Wickenden |
Basket on one hip, Irene approached slowly, careful not spill her load of clean clothes. "Yes?" she asked.
"Oh, come, Irene. It's Easter. Aren't you happy?"
Irene's lips twisted at the reminder of the Christian holiday, the perversion of her Beltane. This would be the third abomination she was forced to celebrate with her captors. "Yes," she answered, pretending her baring of teeth was a smile. The vapid woman would probably believe it. "Of course."
"Do you have the holiday bread ready? I'm sure Christian will want it."
Irene closed her eyes and cursed quietly. "I haven't. I've been working on the feast. I have the hart." She had shot the animal with her own arrow and drained him as these fool Christians liked it, without the strength of the blood. Instead, she'd saved the nutritious fluid, drinking it herself in small doses. It satisfied a craving she'd never had before. Probably the result of eating their food all this time.

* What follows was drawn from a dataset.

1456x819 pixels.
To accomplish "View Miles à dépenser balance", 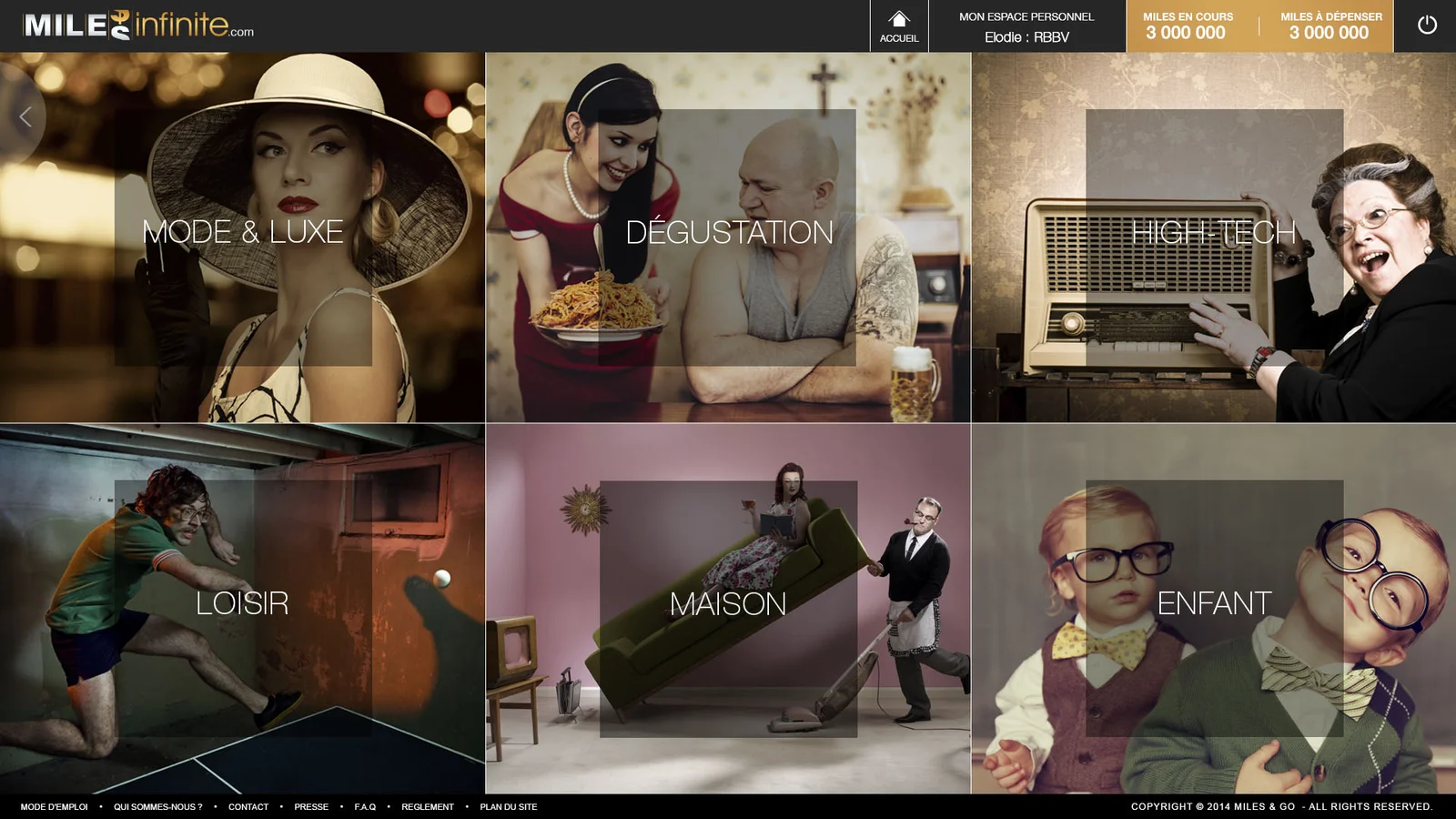I will pos(1330,26).
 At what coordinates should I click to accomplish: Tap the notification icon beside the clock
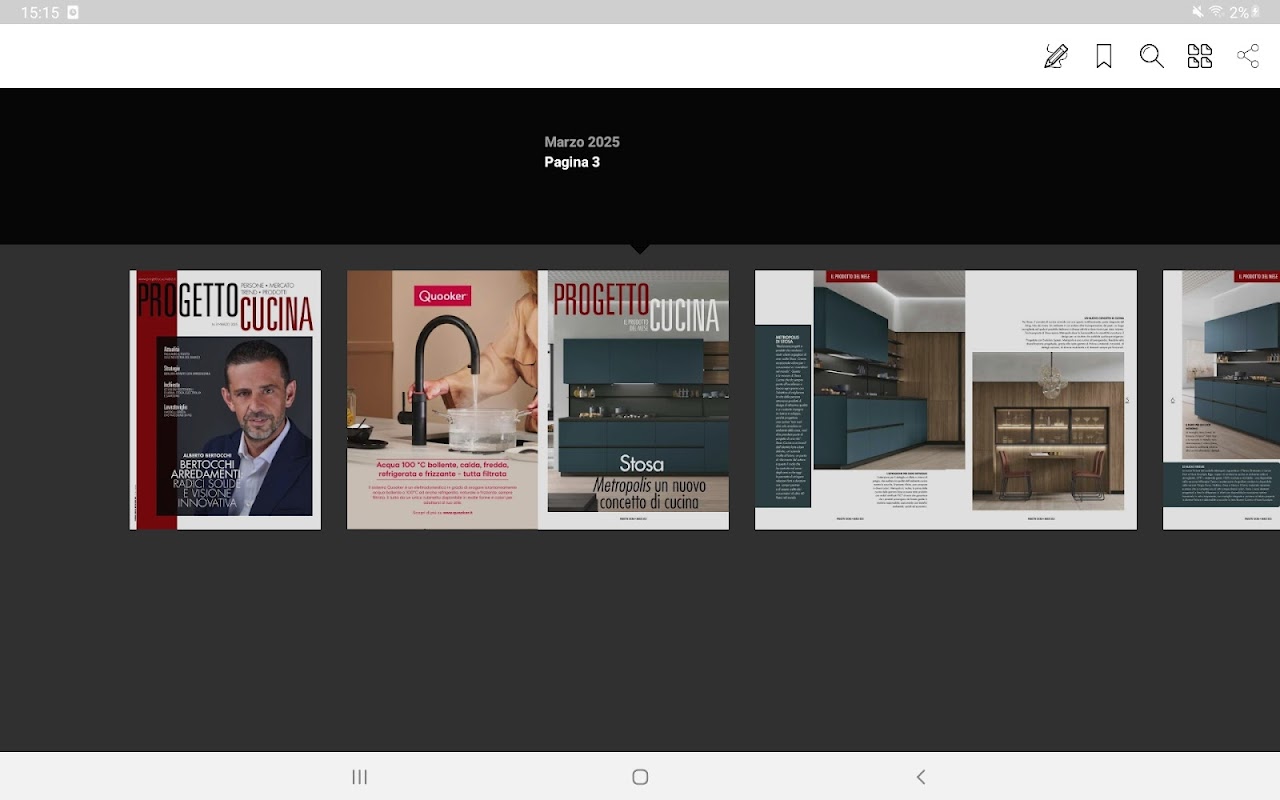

The animal was behind their house, wrapped in her herb mixture. Enough people had eaten her roasts that everyone was looking forward to her contribution and main course at the feast to celebrate their unbelievable holiday.
Christian had made sure she attended mass every Sunday, and she sat silently, spiteful. Their beliefs were backward, contradictory, and simply impractical. Their god, corporeal, was ritually killed? And came back to life? It was ludicrous. She feigned belief and observed all their rituals. She had learned to bend as Aunt Aine had told her. She could fake anything now, but hadn't fallen far enough to believe her own lies.
At last, they would pay off. Among her herbs was one she didn't use, one her mother had taught her to avoid, one that would make the meat poisonous to anyone who ate it. She had been ill a few times in the last few days, a strange sickness that came and went without warning. It wouldn't be odd to anyone when she missed the feast.
"Irene? Did you hear me?" She hadn't. She had stopped paying the woman any mind. "You can have one of mine."
Irene's grimace turned to an honest smile. "You have an extra?" she asked.
"I do." Mary smiled brightly. "You really have become one of us, haven't you? I feel like you and I are so much closer than before. Maybe it's because we have something in common?"
Irene's brow furrowed. What did she have in common with the shorter, rounder, darker woman?
"The illness. You haven't figured out what it is?" Mary had been taking ill in the mornings lately, a sure sign she was with child.
Irene dropped her basket, clothing falling out onto the ground.
"Oh! Irene!" Mary dropped to her knees to pick it up, but Irene clutched her belly, her traitorous body. How dare it carry Christian's child when it never held Owen's?
As soon as the laundry was assembled, Mary rose and hugged Irene. "You didn't know? Isn't it wonderful? Our babes will be born together."
Irene shook and the silly chit took it as excitement. "Yes. Wonderful," she echoed, falling back to her standby. Mimicking had taken her far in this village, won her this friend.
"Come back to my place. I'll give you the bread." Irene followed, eyes glazed. A child? Why? Why now? She was almost free.